Building an agent loop without guardrails is the equivalent of giving an intern root access and a corporate credit card then going on holiday.
For a loop to be production safe it must have three non negotiable properties, all implemented outside the LLM:
- A hard maximum turn count and token ceiling that kills execution unconditionally
- Deterministic verification gates. The agent never gets to decide when it is done.
- A structured state ledger that logs every turn, not just raw chat history.
The LLM is never the orchestrator. The deterministic finite state machine is the orchestrator. The LLM is a stateless utility function you call inside strict boundaries. This is the architectural inversion 90% of teams never make.

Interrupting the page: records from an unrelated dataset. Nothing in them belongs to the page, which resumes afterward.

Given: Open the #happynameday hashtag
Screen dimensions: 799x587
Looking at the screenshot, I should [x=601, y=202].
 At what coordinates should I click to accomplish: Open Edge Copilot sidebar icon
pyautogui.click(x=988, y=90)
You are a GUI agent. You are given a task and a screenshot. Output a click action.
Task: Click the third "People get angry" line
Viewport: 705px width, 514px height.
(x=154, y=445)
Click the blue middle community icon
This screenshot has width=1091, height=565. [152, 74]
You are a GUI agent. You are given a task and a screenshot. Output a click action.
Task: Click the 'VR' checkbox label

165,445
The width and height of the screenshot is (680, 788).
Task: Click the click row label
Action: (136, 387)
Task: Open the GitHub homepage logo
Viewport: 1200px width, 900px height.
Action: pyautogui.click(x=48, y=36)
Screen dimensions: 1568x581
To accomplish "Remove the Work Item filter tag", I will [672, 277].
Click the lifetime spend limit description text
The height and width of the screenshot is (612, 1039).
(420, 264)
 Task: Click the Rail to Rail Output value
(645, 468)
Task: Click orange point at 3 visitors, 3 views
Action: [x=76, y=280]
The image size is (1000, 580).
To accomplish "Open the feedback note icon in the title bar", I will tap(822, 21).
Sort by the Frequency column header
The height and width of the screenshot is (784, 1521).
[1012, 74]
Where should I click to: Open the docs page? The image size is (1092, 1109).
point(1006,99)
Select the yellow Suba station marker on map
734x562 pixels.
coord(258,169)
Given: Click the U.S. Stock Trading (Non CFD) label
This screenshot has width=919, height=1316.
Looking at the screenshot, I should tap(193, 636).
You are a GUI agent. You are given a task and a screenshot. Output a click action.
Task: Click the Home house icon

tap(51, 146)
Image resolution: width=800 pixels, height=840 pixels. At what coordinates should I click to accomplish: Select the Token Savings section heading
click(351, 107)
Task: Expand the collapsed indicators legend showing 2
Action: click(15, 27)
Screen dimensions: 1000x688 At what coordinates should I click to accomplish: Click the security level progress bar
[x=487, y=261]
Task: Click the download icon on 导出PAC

Building block composition is the real agent superpower.
Agents are bad at building things from scratch. They are extremely good at gluing together existing working components.
This is not a limitation. This is their entire practical value.
Hugging Face Spaces now expose an agents.md endpoint for every Gradio space. This is a plain text document that tells an agent exactly how to call the space, upload files, poll for results, and handle errors. No SDK required. No custom integration.
A coding agent recently built a complete interactive 3D gallery of Paris monuments by chaining exactly two public spaces: Ideogram 4 for reference images, TripoSplat for 3D reconstruction. It then wrote the viewer, compressed the assets, and deployed the final result as a static space. No human wrote any code. No human touched any model.
The marginal cost of a new working application is now approaching the cost of describing it. This is the actual revolution that no one is talking about.
Security and audit for untrusted execution.
Agents run code. Code does bad things.
Anthropic's official security review action is the first production grade agent security tool that behaves correctly. It does not run inside the agent loop. It runs outside, on the diff output, after execution. It never gives the agent authority over its own audit.
It will miss vulnerabilities. It will produce false positives. But it has one critical property that almost every other agent security tool lacks: it cannot be prompted or tricked by the code it is auditing.
This is the only safe pattern. Audit always runs at a higher privilege level than the code being audited. Audit is never implemented as an agent capability.
What production agent systems actually look like right now.
ARIS is the most mature open source deep research agent in use today. It is also the most boring.
You will not find a cool architecture diagram on its readme. You will not find claims of AGI. You will find twelve consecutive patch releases fixing SSE parsing edge cases, secret redaction bugs, idle timeouts, credential leakage, process cleanup and MCP correlation errors.
That is what a production agent system looks like. 5% interesting capability work. 95% boring operational error handling that no one will ever tweet about.
ARIS also follows every rule outlined in this article. It has deterministic guardrails. It uses lightest first extension. It logs structured state. It never lets the agent decide when to stop. It costs 1/10th what comparable agent systems cost to run.
The quiet unglamorous future.
Agent systems will not look like science fiction. They will look like cron jobs. They will look like Airflow pipelines. They will look like all the boring reliable infrastructure we have been building for the last forty years, with one small difference: inside the loop, there is an LLM.
All the hard problems are solved. None of them are reasoning problems. They are cost problems. They are audit problems. They are boundary problems. They are drift problems. They are the exact same problems every distributed system has always had.
If you are building agents right now, stop optimizing for the demo. Stop chasing better reasoning. Start building boring things. Build guardrails. Build ledgers. Build cost controls. Build failure modes that fail loudly.
That is the work that matters. That is the work that will still be running five years from now.